A Victorian royal commission has been told there is a disparity in support for people with physical health needs and those with mental health needs.
The mental health system is like an abyss where the lack of help and support stands in stark contrast to that for cancer sufferers, a royal commission has been told.
Children as young as five have struggled to care for an unwell parent.
People wanting help have been told they are not 'sick enough' and 'not suicidal enough' to receive care, Victoria's mental health royal commission has been told.
They are some of the tragedies that bring alive what it means to have a broken system, commission chair Penny Armytage said on Tuesday.
On the opening day of the inqury's public hearings, Ms Armytage said the commissioners have been told about the disparity in support for those with physical health needs and those with mental health needs.
"One parent told us about the stark difference in the support they received for one child with cancer and one with a mental health condition," Ms Armytage said.
She said the four commissioners also heard about the desperation of carers, especially young carers, who struggle to 'stand in the gaps' between services and provide support for their loved ones.
"In these stories there is often an acknowledgment that while sometimes our health is a 'lottery', our mental health system should not be."
Counsel assisting the commission Lisa Nichols QC said supply is not keeping up with demand in the state's broken mental health system.
One of the 90 witnesses during the 19-day public hearing will be a woman whose 22-year-old son became seriously ill, spending time in and out of hospital including as an involuntary patient.
"My experience of the mental health system felt like opening a door and seeing a yawning abyss, because of the lack of support and help," the mother told the commission.
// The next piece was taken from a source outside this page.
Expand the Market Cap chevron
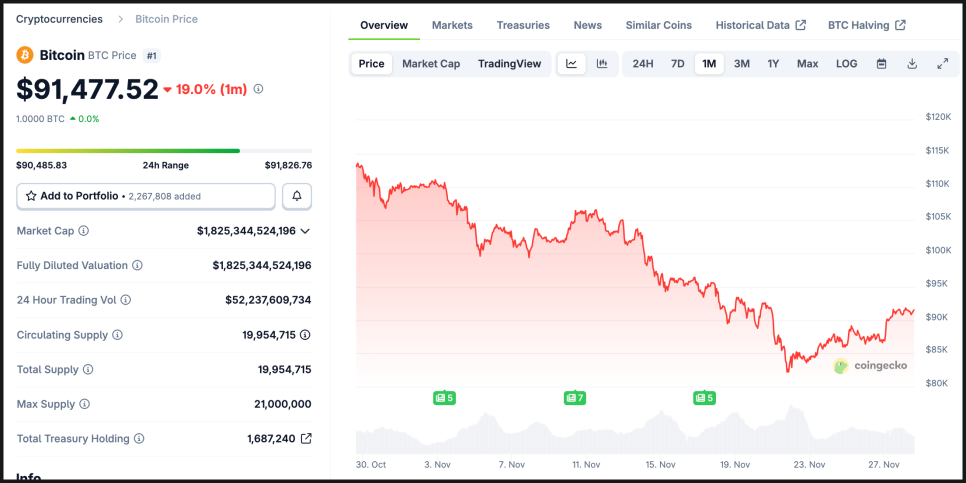966x483 pixels. click(305, 231)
Ms Nichols said the commission will also hear from young adults who, as children as young as five and 10, cared for their unwell parents.
"Shopping and cleaning. Cooking and worrying," she said.
Ms Nichols said several witnesses will speak about the so-called "missing middle".
They are the many thousands of Victorians whose needs are too complex for the primary care system alone but who are not sick enough to obtain access to specialist mental health services, Ms Nichols said.
"They are, in the words of one witness, unsung heroes; living with severe symptoms but still often holding jobs and running families."